Transcribe every entry that follows exactly, omitting all pictures.

#### Supplied records ####

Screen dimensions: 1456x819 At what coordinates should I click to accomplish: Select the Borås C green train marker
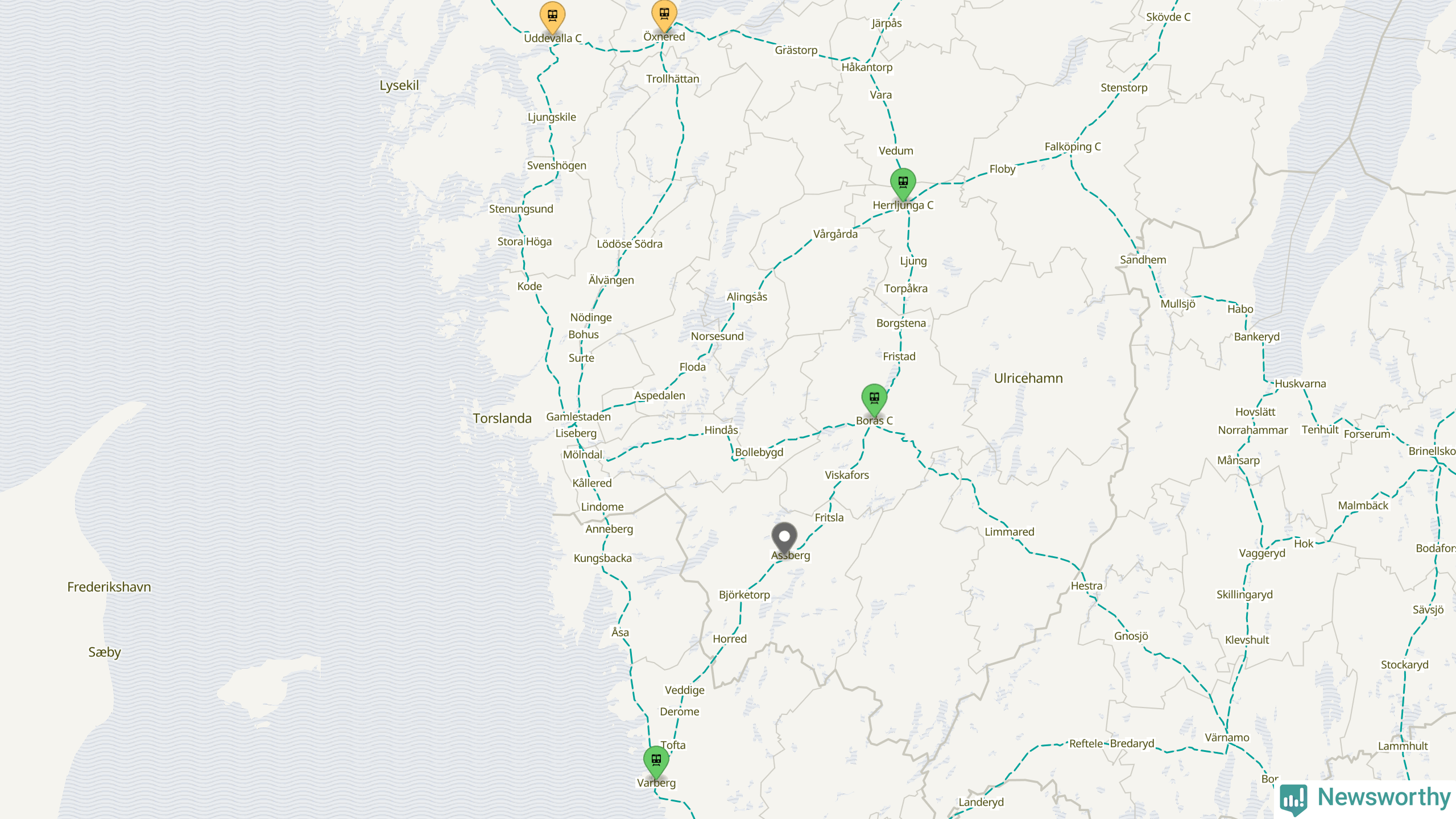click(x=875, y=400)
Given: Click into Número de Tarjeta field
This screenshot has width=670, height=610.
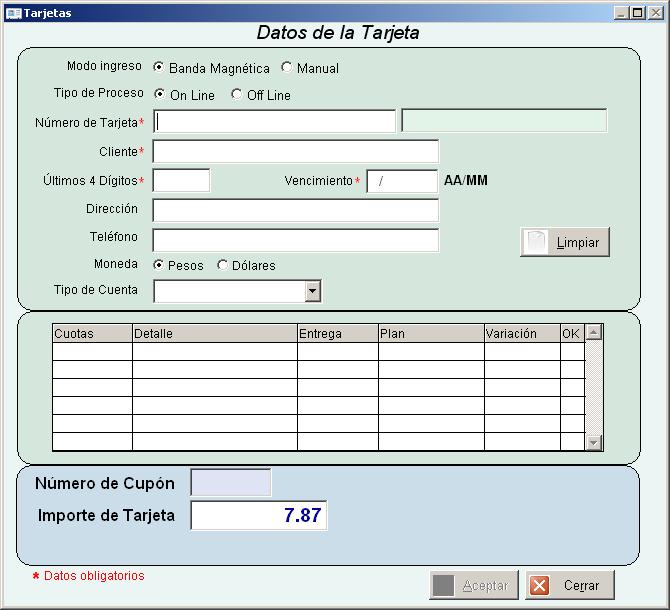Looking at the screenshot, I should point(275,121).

####

# Result for this exercise
Screen dimensions: 1456x819 At what coordinates should I click to accomplish: Select the Borås C green train marker
click(x=875, y=400)
Given: Click into Número de Tarjeta field
This screenshot has width=670, height=610.
Looking at the screenshot, I should point(275,121).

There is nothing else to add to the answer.